7.12.05

Mauvaise journée ? Rrrrrr...

Y a des fins de journée comme celle là où on voudrait être ailleurs. J'ai jeté un cou d'oeil au ciel en sortant de l'auto et je me suis dit que l'univers, avec sa voute toute célestre, était bien beau mais que j'aimerais le regarder d'ailleurs. Il me semble que le ciel doit être merveilleux en Alaska ou dans le Grand Nord. Que ça doit faire du bien de n'entendre que le vent souffler et de ne sentir que la poudrerie me pincer le visage... Tiens, c'est bizarre, toute la journée, j'ai chialé qu'il faisait trop froid et là je rêve d'un tour de Boréal Express.
Je suis déçu, triste même, parce que j'ai perdu une collègue aujourd'hui. En fait, elle n'est plus là depuis près d'une semaine mais là j'ai compris qu'on l'avait mis à la porte sous prétexte d'un manque d'honnêteté vis à vis le grand boss. On ne m'a pas dit si la faute commise se situait au niveau du vol de crayon, des photocopies non autorisées ou du perçage de coffre fort. Mais je m'en fous, j'ai juste perdu quelqu'un que j'aimais bien taquiner et qui contribuait à combler mon sentiment d’appartenance en me donnant l’impression de former une belle équipe. Ça fait que ma bulle est " pétée " : Nous ne sommes pas une équipe, nous sommes un groupe d'individus travaillant chacun pour soi, avec des valeurs et des intérêts probablement trop différents pour former une véritable équipe.

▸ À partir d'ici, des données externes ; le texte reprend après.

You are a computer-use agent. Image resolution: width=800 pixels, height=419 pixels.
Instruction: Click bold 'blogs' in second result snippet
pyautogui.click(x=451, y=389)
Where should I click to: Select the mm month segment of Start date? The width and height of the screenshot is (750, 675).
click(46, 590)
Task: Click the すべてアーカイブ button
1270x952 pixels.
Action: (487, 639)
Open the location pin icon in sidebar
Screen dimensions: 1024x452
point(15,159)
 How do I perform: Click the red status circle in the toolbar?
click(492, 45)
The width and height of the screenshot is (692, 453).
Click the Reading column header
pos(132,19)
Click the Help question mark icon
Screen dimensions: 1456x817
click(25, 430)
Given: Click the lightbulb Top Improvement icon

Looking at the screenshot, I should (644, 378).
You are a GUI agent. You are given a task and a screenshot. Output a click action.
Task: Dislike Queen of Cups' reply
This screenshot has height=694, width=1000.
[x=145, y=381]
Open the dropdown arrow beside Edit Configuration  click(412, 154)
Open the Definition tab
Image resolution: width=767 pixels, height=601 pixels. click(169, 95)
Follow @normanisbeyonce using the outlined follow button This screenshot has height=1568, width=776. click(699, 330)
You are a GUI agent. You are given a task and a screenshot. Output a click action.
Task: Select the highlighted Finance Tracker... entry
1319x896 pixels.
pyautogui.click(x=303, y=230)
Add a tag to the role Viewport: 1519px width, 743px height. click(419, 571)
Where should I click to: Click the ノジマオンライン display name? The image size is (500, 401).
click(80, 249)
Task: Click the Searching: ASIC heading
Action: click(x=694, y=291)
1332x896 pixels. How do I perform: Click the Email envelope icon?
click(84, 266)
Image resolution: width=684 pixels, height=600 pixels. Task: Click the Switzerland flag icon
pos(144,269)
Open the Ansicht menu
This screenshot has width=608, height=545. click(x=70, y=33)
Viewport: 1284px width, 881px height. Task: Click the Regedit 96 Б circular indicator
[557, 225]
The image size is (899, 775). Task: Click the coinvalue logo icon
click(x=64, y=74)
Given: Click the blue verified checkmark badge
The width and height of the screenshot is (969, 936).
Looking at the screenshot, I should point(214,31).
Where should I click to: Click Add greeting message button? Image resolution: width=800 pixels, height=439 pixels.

C'est drôle, mon boss m'a expliqué le départ de ma collègue suite à une discussion banale sur mes projets de déménagement dans laquelle j'ai avoué que nous allions un peu "tricher" avec les commissions scolaires pour que notre fils ne soit pas obligé de changer d'école. J'ai senti que j'étais tout à coup un "malfrat" (pour être honnête, j'ai probablement simplement senti que je n'avais pas son approbation et que j’avais de la difficulté à l’accepter aujourd'hui, étant maladivement en besoin d'approbation depuis l’âge de trois ans, surtout celle venant des hommes adultes plus âgés que moi qui occupe la peu enviable place de figure paternelle de remplacement chaque fois que la relation se poursuit sur une longue période ou qu'il exerce une certaine forme d'autorité sur moi qu'elle soit réelle ou imaginée... si vous avez réussit à me suivre jusqu’ici, c'est que vous êtes pas mal bon, fou ou psychologue, ou encore que vous avez eut une meilleure journée que la mienne).
Comble du bonheur, un client s'est pointé en retard et a retourné sa frustration (celle d’avoir perdu du temps qu’il doit tout de même payer, en partie à moi, en partie au boss) contre moi en me demandant maladroitement de justifier pourquoi je ne faisais pas d'effort pour m'aigrir, tout ça pour que je lui donne une réponse attendue, genre, comme, "parce que je suis écoeuré de devoir plaire à tous les bons pensant de cette terre", médecins, spécialistes, politiciens ou vendeurs de médicaments qui ne verront probablement jamais la vie avec mes yeux mais qui seront toujours convaincus de l'importance de traiter cette grosse maladie grave et responsable de tous les maux connus sur cette terre, l’obscène obésité (c'est ce que j'entends quand on parle d'obésité morbide). A quand la chasse aux gros pour faire diminuer le coût de la santé au Québec ?
J’te jure y a des soirs où j'aimerais mieux être un ours polaire... j'me régalerais bien d'une "couple" de truites anorexiques qui m'auraient traité de gros, une fois de trop!